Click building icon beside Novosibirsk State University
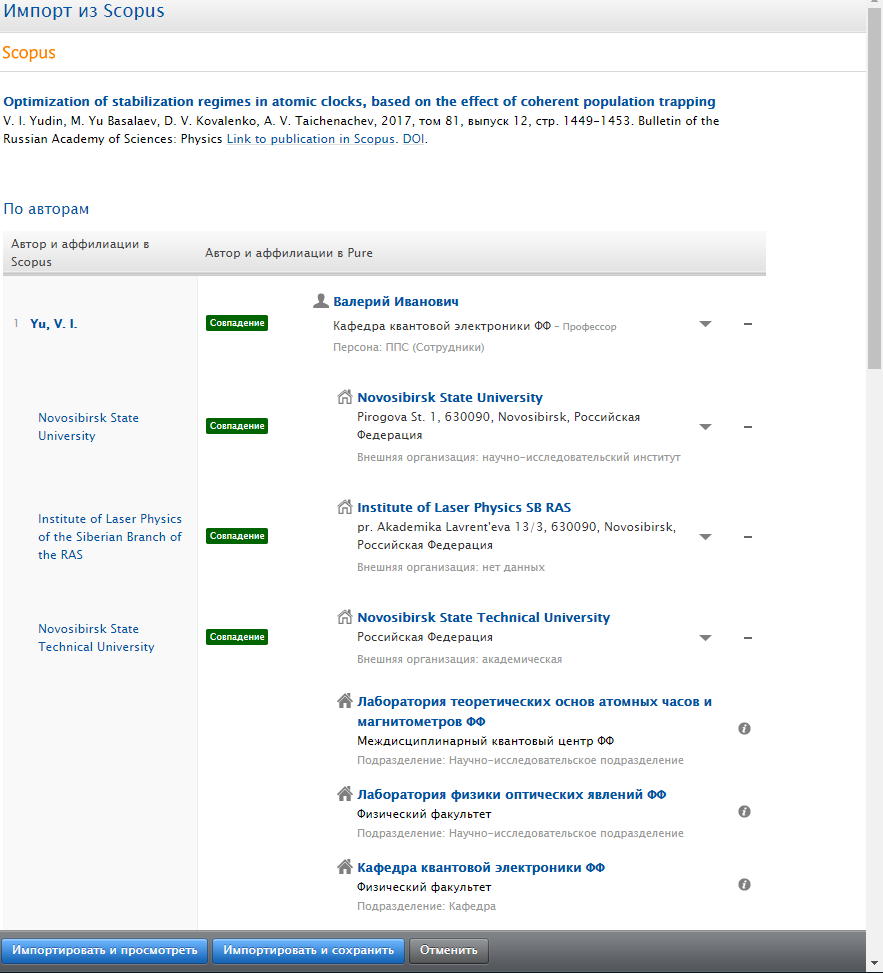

***

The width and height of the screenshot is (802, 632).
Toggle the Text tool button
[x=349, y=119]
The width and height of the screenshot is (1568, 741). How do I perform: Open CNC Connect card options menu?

***

* _BRIEF_: Where the word "screenshot" occurs in a line of the records, copy that line.

* _OUTPUT OF THE EXERCISE_:
The width and height of the screenshot is (802, 632).
The width and height of the screenshot is (1568, 741). How do I perform: Open CNC Connect card options menu?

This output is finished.